Broadly speaking, this rich sub-field of literature contributes to society in two ways: First, it provides a better understanding of important social behaviors. Second, it helps policymakers anticipate the responses of students when evaluating various policy reforms.

While research on the higher education investment decisions of students has had an enormous impact on our understanding of society and has shaped countless education policies, students are only one interested party in the higher education landscape. In the jargon of economists, students represent only the `demand side’ of higher education---customers who are choosing options from a set of available alternatives. Opposite students are instructors and administrators who represent the `supply side’ of higher education---those who decide which options are available to students.

For similar reasons, it is also important to understand how individuals on the supply side of education make decisions: First, this provides a deeper understanding of the behaviors of important social institutions. Second, it helps policymakers anticipate the responses of instructors and administrators when evaluating various reforms. However, while there is substantial literature understanding decisions made on the demand side of education, there is far less attention paid to decisions on the supply side of education.

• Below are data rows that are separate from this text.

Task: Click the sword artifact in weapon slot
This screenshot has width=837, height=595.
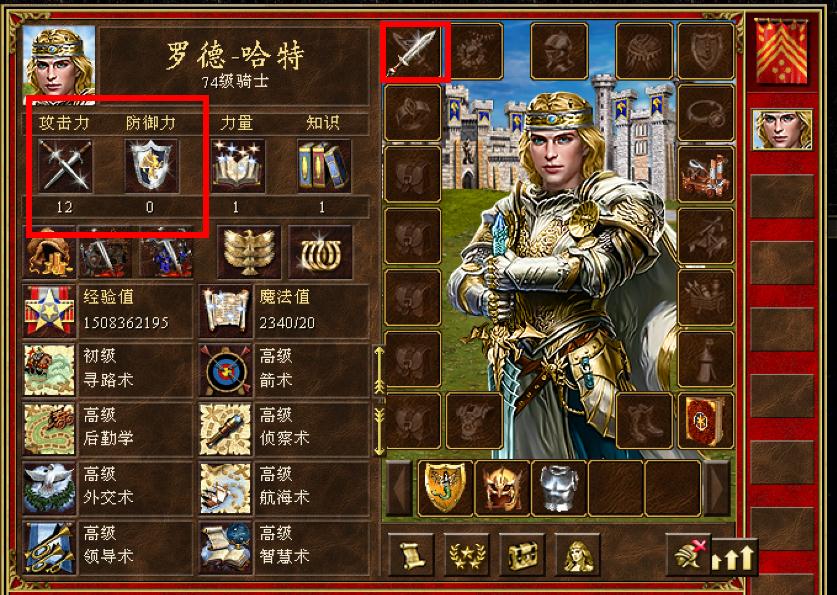Action: point(413,52)
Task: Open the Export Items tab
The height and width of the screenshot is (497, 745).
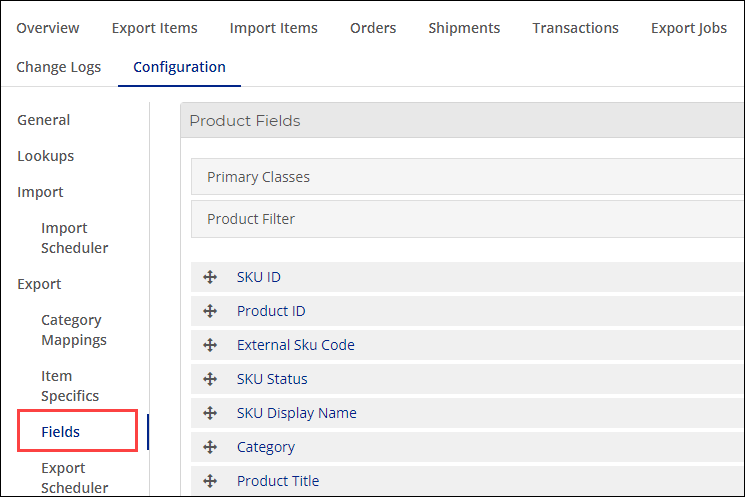Action: pos(154,28)
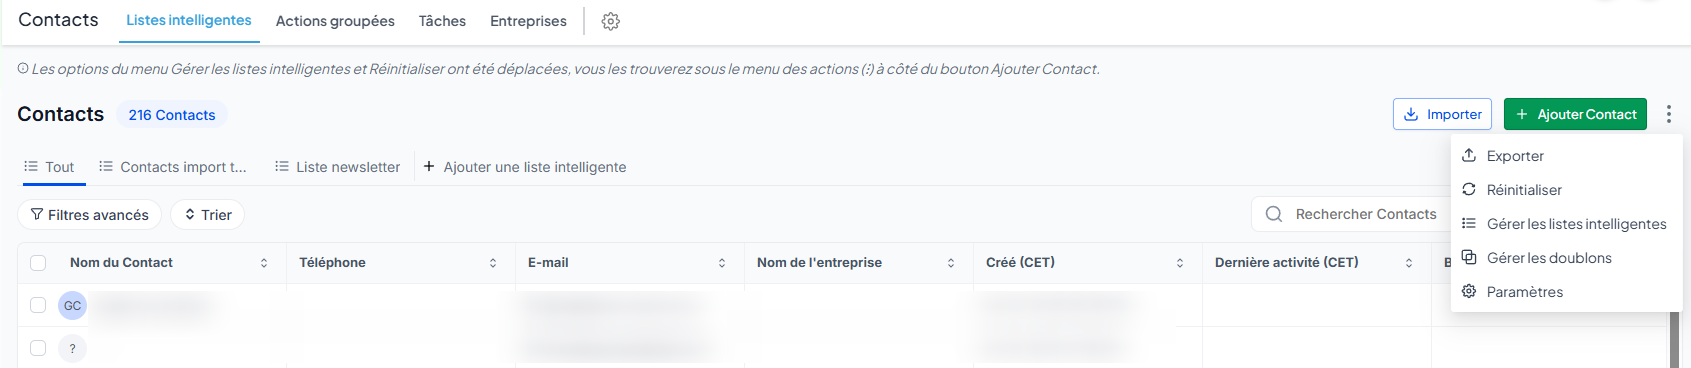The width and height of the screenshot is (1691, 368).
Task: Switch to the Actions groupées tab
Action: coord(335,21)
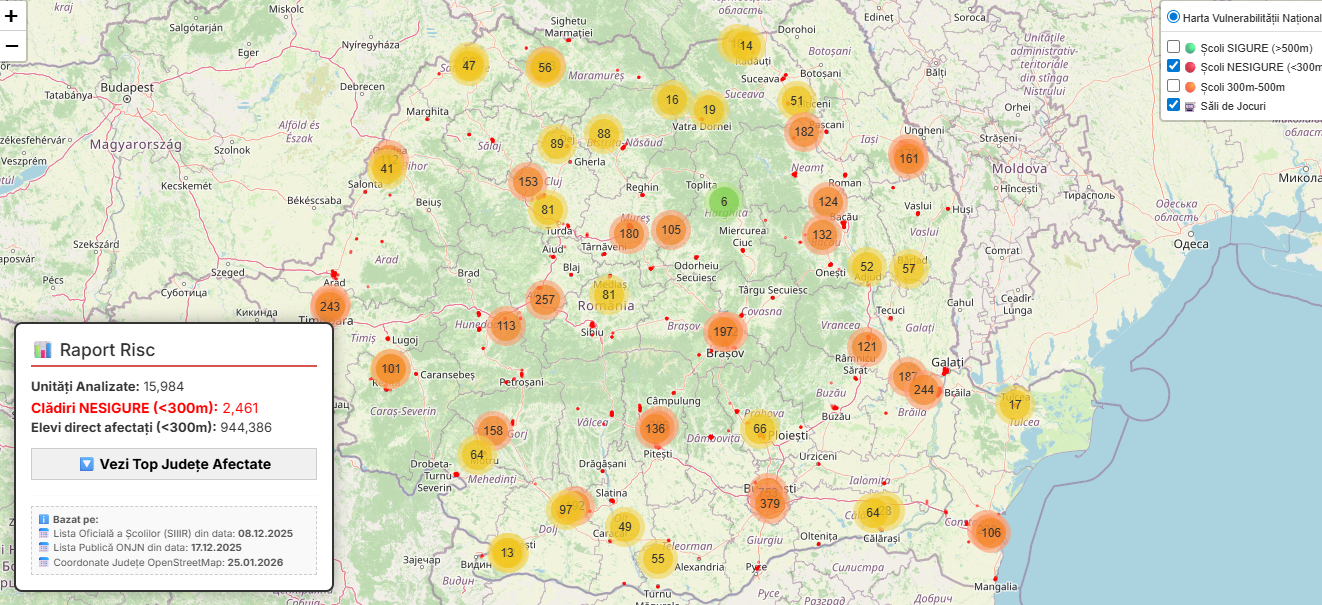Expand the 243 marker cluster near Arad
The image size is (1322, 605).
[331, 307]
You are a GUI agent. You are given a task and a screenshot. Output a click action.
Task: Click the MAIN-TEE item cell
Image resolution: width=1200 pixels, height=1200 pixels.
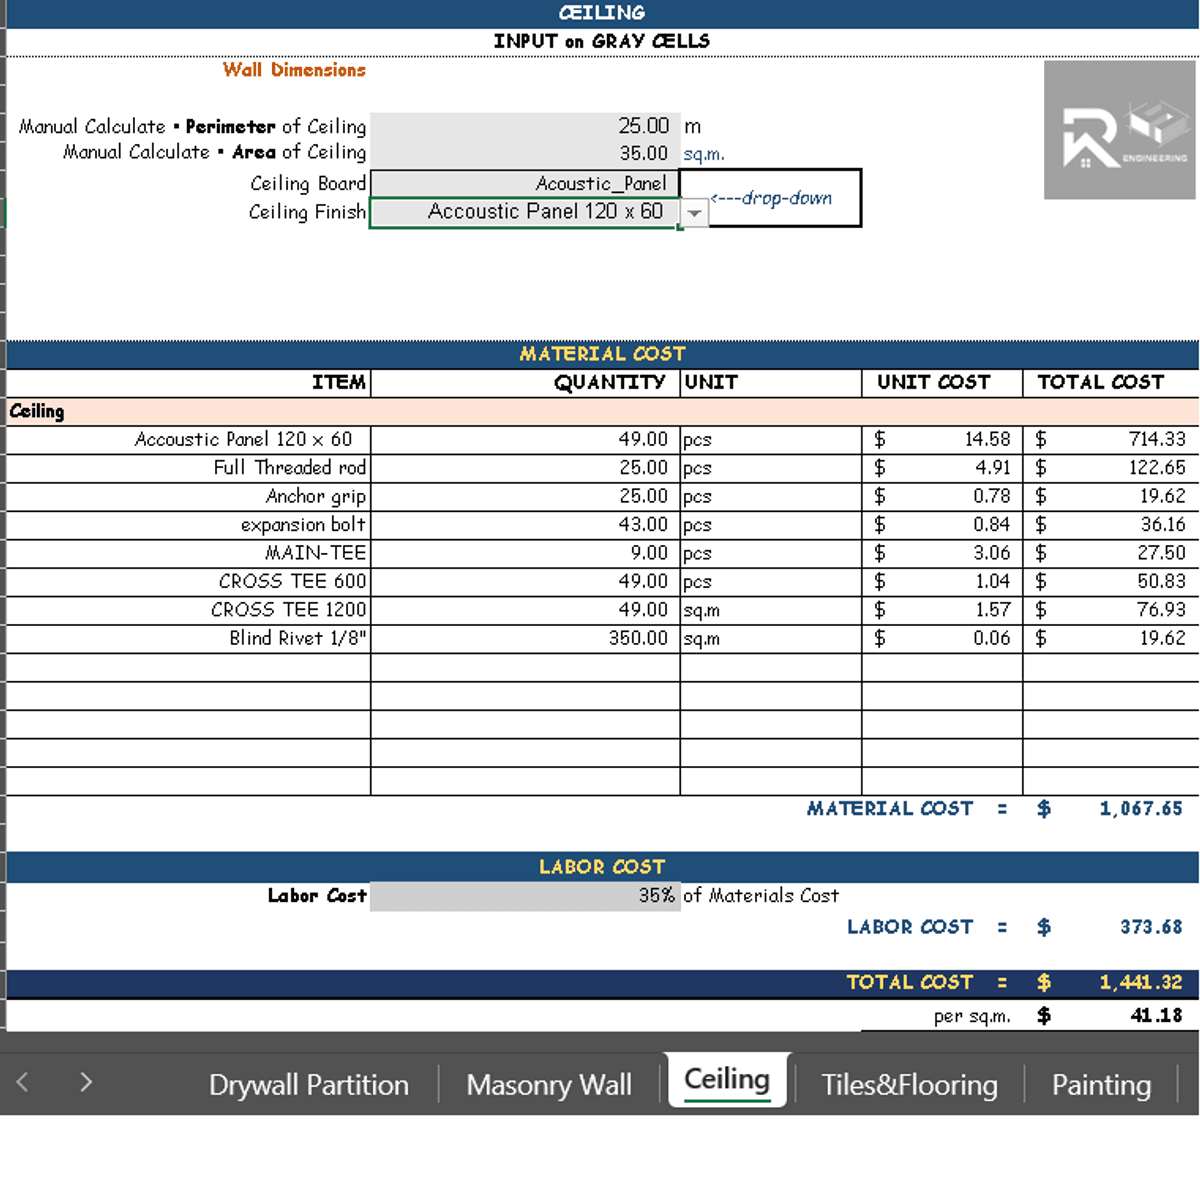(188, 553)
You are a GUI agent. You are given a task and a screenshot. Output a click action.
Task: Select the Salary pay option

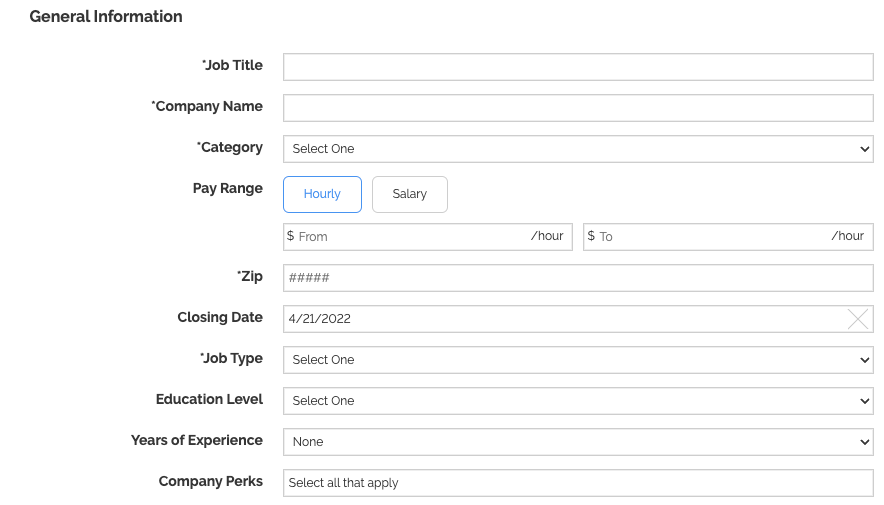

This dissertation uses empirical evidence to better understand how instructors and administrators make decisions and the implications of these decisions for students.

In the first chapter, I use data from Duke University and a Bayesian model of correlated learning to measure the signal quality of grades across academic fields. The correlated feature of the model allows grades in one academic field to signal ability in all other fields allowing me to measure both ‘own category' signal quality and ‘spillover' signal quality. Estimates reveal a clear division between information rich Science, Engineering, and Economics grades and less informative Humanities and Social Science grades. In many specifications, information spillovers are so powerful that precise Science, Engineering, and Economics grades are more informative about Humanities and Social Science abilities than Humanities and Social Science grades. This suggests students who take engineering courses during their Freshman year make more informed specialization decisions later in college.

In the second chapter, I use data from the University of Central Arkansas to understand how universities decide which courses to offer and how much to spend on instructors for these courses. Course offerings and instructor characteristics directly affect the courses students choose and the value they receive from these choices. This chapter reveals the university preferences over these student outcomes which best explain observed course offerings and instructors. This allows me to assess whether university incentives are aligned with students, to determine what alternative university choices would be preferred by students, and to illustrate how a revenue neutral tax/subsidy policy can induce a university to make these student-best decisions.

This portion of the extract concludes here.